FDA clears Ultragenyx to test higher doses of GTX-102 in KIK-AS trial
Enrollment to begin 'as quickly as possible' at multiple sites in US
Ultragenyx Pharmaceutical has been cleared by the U.S. Food and Drug Administration to proceed to higher dosing of its investigational gene therapy GTX-102 in children and adolescents with Angelman syndrome in a Phase 1/2 clinical trial.
The amendment to the KIK-AS trial (NCT04259281) protocol in the U.S. follows similar decisions in the U.K., Canada, and Australia, and means that all locations will be testing a similar dose range.

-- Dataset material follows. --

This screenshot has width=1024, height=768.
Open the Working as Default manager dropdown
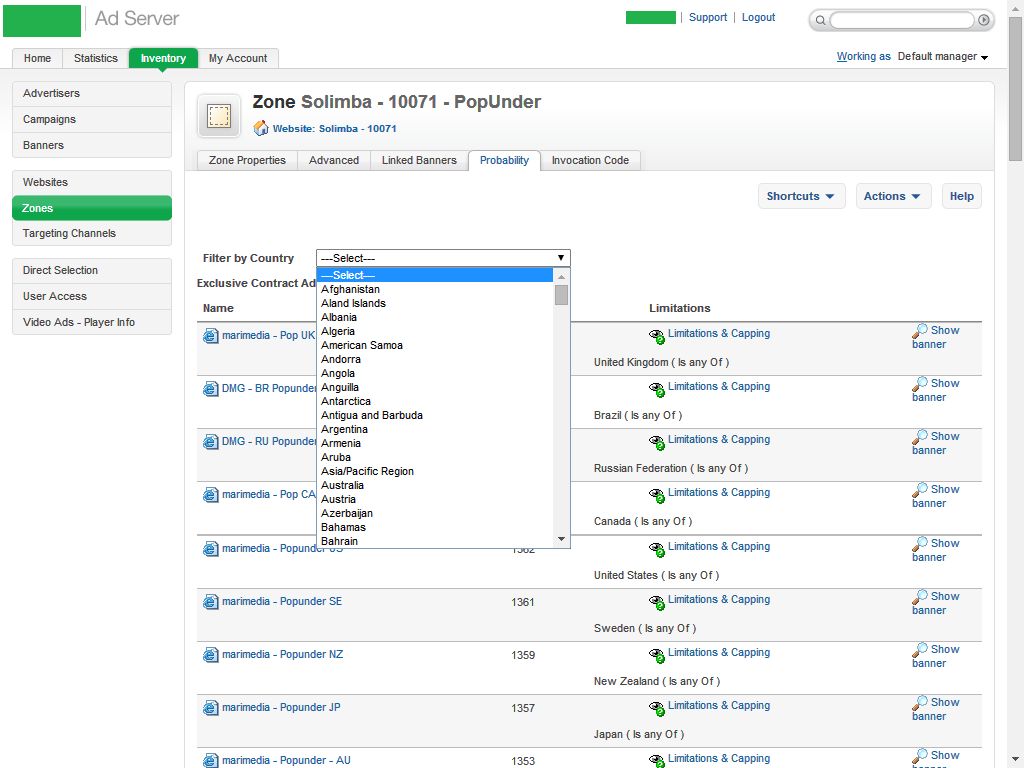click(942, 57)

“Agreement on the protocol amendment enables comparable dose ranges across all geographies and allows us to move forward rapidly to complete the study,” Scott Stromatt, MD, chief medical officer of neurology clinical development at Ultragenyx, said in a press release. “We have begun working urgently to activate multiple study sites in the U.S. and plan to begin enrollment as quickly as possible.”
Recruitment of children with Angelman, ages 4-17, to the higher dose groups is underway across all clinical sites in the U.K., Canada, and Australia.
KIK-AS trial results will inform treatment regimen for Phase 3 testing
“We are eager to expand the study in the U.S. to build on the encouraging data, which demonstrate important clinical activity across multiple functional domains impacted by Angelman syndrome with an acceptable safety profile,” Stromatt said.
The results will help inform the dosing and treatment regimen of GTX-102 to be used in Phase 3 testing, according to Ultragenyx, which is developing GTX-102 after acquiring GeneTx Biotherapeutics.
GTX-102, given into the spinal canal (intrathecally), is an antisense oligonucleotide that targets UBE3A-AS. Antisense oligonucleotides are short strings of genetic material (DNA or RNA) that can control how much of a protein is made in cells. UBE3A-AS normally binds to the paternal copy of UBE3A in brain cells and inactivates it.
By binding UBE3A-AS, GTX-102 is believed to reactivate the paternal copy of UBE3A in the brain as a way to compensate for the lack of a working maternal copy of the gene. Lack of functional UBE3A leads to symptoms such as developmental delays, speech impairments, movement disorders, and seizures.
The open-label KIK-AS trial, which began dosing in 2021, seeks to enroll approximately 40 participants to the expansion groups.
Overall, participants are patients with Angelman syndrome caused by a complete deletion of the maternal UBE3A gene. Those in the earlier groups are now on long-term maintenance dosing where they continue to receive GTX-102 every three months. As of May 4, 13 patients had been dosed for more than a year, with the longest dosing reaching more than 18 months (one and a half years).
The study’s primary goal is to assess the safety and tolerability of GTX-102. Secondary goals include assessing the therapy’s pharmacokinetics — how a medicine moves into, through, and out of the body.
Interim data showed GTX-102 improved sleep, and communication and motor skills, and also lessened disease severity.